L’un (Chaque fois l’éternité de Roland Tixier) est un recueil de brefs poèmes qui, à la manière des haïkus, campent en quelques syllabes tel personnage, tel objet, tel paysage, telle scène, suivant les souvenirs d’un été de vacances en Limousin. Se succèdent les images que l’adulte garde de cette période enfantine, dans un univers limité à une parcelle d’espace et de temps, mais aussi élargi à tout un « monde à portée de main », où les « brosses et savons » deviennent « navires et sous-marins », où s’ouvrent de nouvelles routes – sans parler de l’évocation fugitive d’une Algérie lointaine où se déroulent des événements qui échappent à l’enfant de 10 ans… Par la « magie du verbe », choses banales deviennent « mots cueillis », « mots copeaux / qui s’entortillent », objets poétiques à peine esquissés mais harmonieusement glissés dans le silence de la page.

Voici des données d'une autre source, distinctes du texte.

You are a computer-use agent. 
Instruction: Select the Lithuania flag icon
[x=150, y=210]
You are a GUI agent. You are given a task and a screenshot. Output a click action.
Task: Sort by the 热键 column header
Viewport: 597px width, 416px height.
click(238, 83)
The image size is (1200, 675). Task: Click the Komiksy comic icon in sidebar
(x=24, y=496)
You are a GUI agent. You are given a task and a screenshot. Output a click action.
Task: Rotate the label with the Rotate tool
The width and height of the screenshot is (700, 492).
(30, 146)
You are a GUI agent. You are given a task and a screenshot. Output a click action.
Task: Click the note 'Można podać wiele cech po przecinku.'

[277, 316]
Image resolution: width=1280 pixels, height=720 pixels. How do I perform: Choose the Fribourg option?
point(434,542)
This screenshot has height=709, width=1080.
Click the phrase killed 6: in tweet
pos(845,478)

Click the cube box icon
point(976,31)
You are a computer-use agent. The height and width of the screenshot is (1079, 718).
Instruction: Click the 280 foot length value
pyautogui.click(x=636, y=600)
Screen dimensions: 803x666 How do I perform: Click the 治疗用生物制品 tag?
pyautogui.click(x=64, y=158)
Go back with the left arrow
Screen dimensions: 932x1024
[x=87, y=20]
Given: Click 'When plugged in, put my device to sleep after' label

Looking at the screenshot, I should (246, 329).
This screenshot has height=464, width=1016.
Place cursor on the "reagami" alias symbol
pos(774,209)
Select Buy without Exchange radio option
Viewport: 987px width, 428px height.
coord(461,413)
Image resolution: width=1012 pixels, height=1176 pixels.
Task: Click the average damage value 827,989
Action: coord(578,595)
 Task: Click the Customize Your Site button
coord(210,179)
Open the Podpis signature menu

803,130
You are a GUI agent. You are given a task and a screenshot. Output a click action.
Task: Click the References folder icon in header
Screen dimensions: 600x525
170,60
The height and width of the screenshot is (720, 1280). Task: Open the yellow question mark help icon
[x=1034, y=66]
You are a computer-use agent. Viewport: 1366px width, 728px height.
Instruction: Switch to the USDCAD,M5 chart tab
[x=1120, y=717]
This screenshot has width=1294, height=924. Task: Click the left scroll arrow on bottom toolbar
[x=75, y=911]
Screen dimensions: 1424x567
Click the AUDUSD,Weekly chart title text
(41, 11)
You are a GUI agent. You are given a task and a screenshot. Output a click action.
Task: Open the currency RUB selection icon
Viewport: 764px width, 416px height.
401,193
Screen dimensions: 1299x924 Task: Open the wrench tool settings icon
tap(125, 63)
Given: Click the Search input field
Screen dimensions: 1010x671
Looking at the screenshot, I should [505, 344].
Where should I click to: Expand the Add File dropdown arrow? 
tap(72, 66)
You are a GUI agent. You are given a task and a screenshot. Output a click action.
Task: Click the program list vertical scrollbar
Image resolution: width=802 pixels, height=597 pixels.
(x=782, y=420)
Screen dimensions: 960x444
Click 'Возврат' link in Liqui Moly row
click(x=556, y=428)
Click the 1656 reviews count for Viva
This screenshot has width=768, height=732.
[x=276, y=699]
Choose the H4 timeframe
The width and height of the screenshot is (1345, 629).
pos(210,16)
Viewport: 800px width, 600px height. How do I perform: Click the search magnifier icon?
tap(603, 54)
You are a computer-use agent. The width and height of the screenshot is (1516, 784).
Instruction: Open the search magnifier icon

L’autre (L’agonie du papier) est d’une tonalité radicalement différente – variété des plaisirs, merci Monsieur l’éditeur. On savait Alphonse Allais humoriste hors pair ; on le sait, maintenant, savant et précurseur. Sous le rire et la fantaisie, sous la virtuosité parodique et la fausse grandiloquence, que d’inventions utiles, que de soins pour la survie de l’humanité ! Voilà un auteur qui, dès le tout début du XXe siècle, préconise (avant Queneau et bien avant les « textos ») une réforme profonde, phonétique de l’orthographe, et s’insurge devant la domination grammaticale du masculin sur le féminin, ou qui, devant les désastres de la déforestation et « l’agonie du papier », invente le microfilm, ancêtre de l’e-book… Dans un souci écologique et économique, il promet un bel avenir aussi bien aux énergies éolienne et marémotrice qu’aux téléconférences pour l’Assemblée Nationale, fondées sur le principe du « théâtrophone », ou qu’à un « Paris-Plage » entourant carrément la capitale pour le plus grand plaisir des vacanciers et des consommateurs de poisson. Si l’on veut plus de détails, que l’on se reporte à ce recueil de textes où l’humour, pas aussi absurde qu’on pourrait le croire, est soluble dans le progrès humain (et vice-versa).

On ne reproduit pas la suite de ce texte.